There's a graffiti artist from New York named Dave Ellis who changed the way I think about creative work. Dave would work on these massive pieces — portraits, murals — and if you watched the time-lapses, it looked like he was moving at impossible speed. But the reality was hours and hours of work. What made him different wasn't the speed. It was the way he saw what was already there and jumped into it. He'd finish a portrait and immediately throw fresh paint over it, designing on top of what he'd just made. The finished piece was never the point. The act of creating was the point.
That idea got into me deep enough that one of my first tattoos was a piece of his work — a graffiti piece he did on a slab of concrete, now covering most of my right forearm. It has this musical movement to it that I couldn't shake. And as I've matured, I've come to appreciate what he was doing even more than when I first encountered it.
That philosophy is the foundation of what I'm trying to build with Beast Creative.
Most software companies spend months — sometimes a full year — building and releasing a single product or feature. There's a whole machinery around it: roadmaps, sprints, stakeholder reviews, cautious rollouts. And that works for a certain kind of company. But it's not what I'm attempting here.

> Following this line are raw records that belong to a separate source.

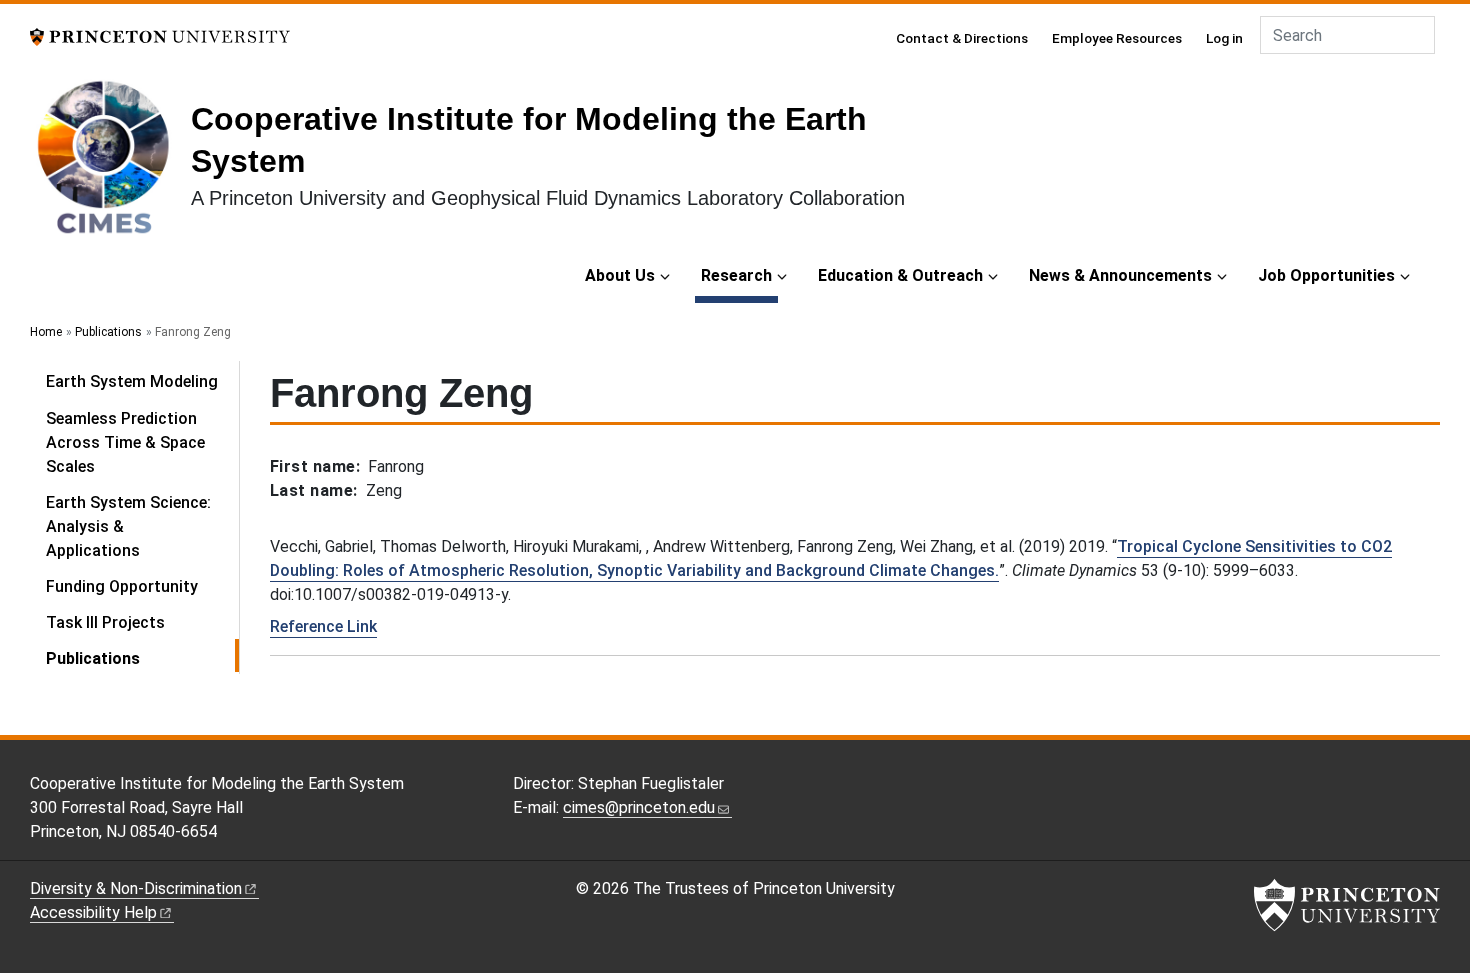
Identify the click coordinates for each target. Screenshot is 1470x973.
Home (46, 332)
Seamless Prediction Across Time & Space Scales (125, 442)
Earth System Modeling (132, 381)
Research (739, 275)
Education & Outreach (900, 275)
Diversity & (136, 888)
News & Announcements (1120, 275)
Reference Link (323, 626)
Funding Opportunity (122, 586)
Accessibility (93, 912)
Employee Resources (1117, 38)
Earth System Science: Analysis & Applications (128, 526)
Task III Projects (105, 622)
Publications (108, 332)
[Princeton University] (160, 35)
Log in (1224, 38)
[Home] (110, 164)
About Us (620, 275)
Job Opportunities (1326, 275)
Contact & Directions (962, 38)
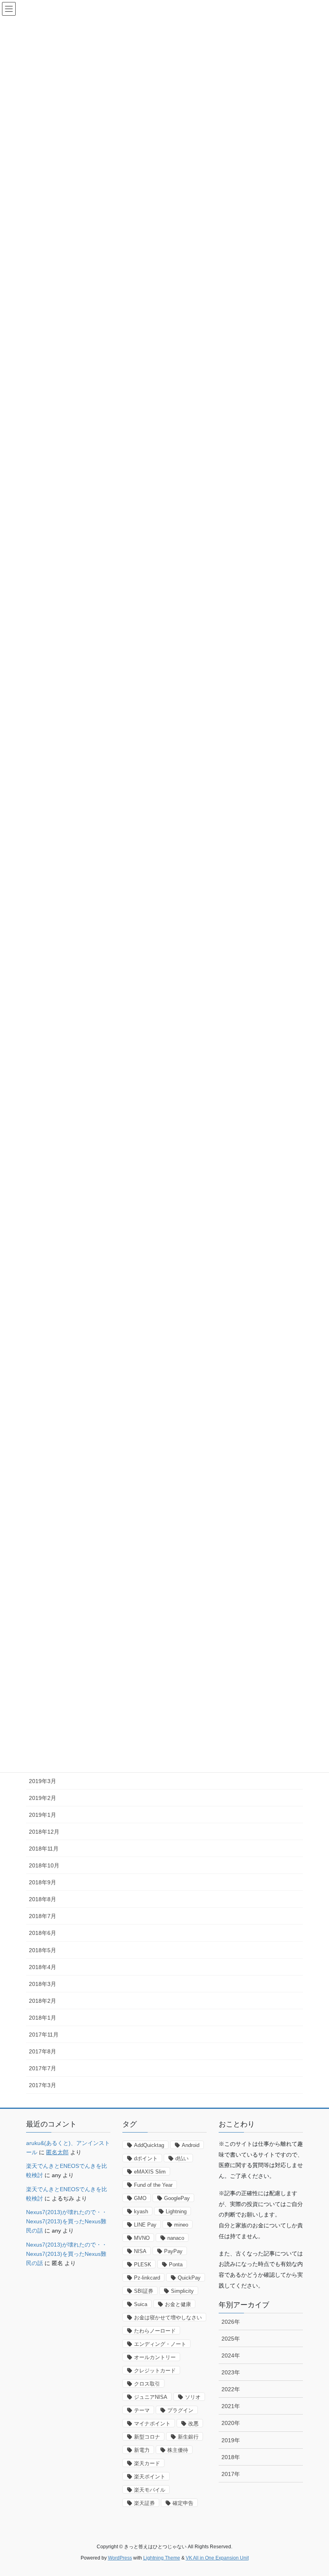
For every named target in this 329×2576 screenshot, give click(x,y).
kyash (141, 2211)
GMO (140, 2198)
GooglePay (177, 2198)
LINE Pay (145, 2225)
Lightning (176, 2211)
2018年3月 (42, 1984)
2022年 (230, 2389)
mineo (181, 2225)
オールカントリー (155, 2357)
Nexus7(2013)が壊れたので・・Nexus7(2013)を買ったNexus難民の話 (66, 2221)
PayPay (173, 2251)
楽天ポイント (149, 2477)
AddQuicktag (149, 2145)
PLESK (142, 2264)
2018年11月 (44, 1848)
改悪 (193, 2424)
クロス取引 (147, 2384)
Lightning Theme (161, 2558)
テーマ (142, 2410)
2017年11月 (44, 2034)
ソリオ (193, 2397)
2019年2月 (42, 1798)
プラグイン (180, 2410)
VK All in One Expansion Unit (217, 2558)
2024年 (230, 2355)
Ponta (176, 2264)
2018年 (230, 2457)
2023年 (230, 2372)
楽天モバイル (149, 2490)
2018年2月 (42, 2001)
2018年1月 (42, 2017)
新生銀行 (188, 2437)
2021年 (230, 2406)
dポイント (146, 2158)
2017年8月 (42, 2051)
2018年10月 (44, 1865)
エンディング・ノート (160, 2344)
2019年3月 (42, 1781)
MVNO (142, 2238)
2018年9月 (42, 1882)
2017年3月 (42, 2085)
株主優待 (177, 2450)
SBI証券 (143, 2291)
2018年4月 (42, 1967)
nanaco (175, 2238)
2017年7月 (42, 2068)
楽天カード (147, 2463)
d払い (182, 2158)
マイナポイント (152, 2424)
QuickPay (189, 2278)
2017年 (230, 2474)
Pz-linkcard (147, 2278)
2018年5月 (42, 1950)
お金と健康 (178, 2304)
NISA (140, 2251)
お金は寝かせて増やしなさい (168, 2318)
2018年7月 (42, 1916)
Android (190, 2145)
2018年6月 (42, 1933)
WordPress (120, 2558)
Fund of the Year (153, 2185)
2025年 (230, 2338)
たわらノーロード (155, 2331)
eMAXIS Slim (150, 2172)
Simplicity (182, 2291)
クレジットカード (155, 2371)
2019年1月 (42, 1815)
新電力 (142, 2450)
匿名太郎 (57, 2152)
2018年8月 (42, 1899)
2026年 (230, 2322)
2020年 (230, 2423)
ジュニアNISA (150, 2397)
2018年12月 (44, 1831)
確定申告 (183, 2503)
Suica (140, 2304)
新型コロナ (147, 2437)
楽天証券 (144, 2503)
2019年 (230, 2440)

I should be honest: I'm new to software. I spent 15 years in hardware — manufacturing, crowdfunding, shipping physical products globally. I'm now learning to build digital products with the help of AI-assisted development, and I'm very much still figuring things out. But the philosophy I'm experimenting with is this: what happens when you prioritize the system over any single output?
Think of it like a manufacturing line. When I was running production in China, I wasn't selling the factory — I was selling the product that came off the line. But the real advantage was always the factory itself. The process. The ability to produce at quality and at scale. I'm trying to apply that same thinking to software, even though the medium is completely new to me.
Each product I work on — whether it's a productivity tool, a breathing app, or a minimalist game — is part of a larger creative practice I'm building. That practice is what I care about most. It's a research-to-shipping pipeline that I'm refining as I go: market listening, rapid prototyping, learning from what ships and what doesn't.
I don't have it all figured out. I'm not launching products every week — not yet, maybe not ever at that exact pace. But I'm endeavoring to build a practice where the rhythm of making things compounds over time. Where I learn more from ten small attempts than from one big bet. Where each project teaches me something that feeds the next one.
Process over product. Systems over output. That's what I'm working toward.
And if you're watching Beast Creative from the outside, the products reflect an intention — but the system behind them is what I'm really building.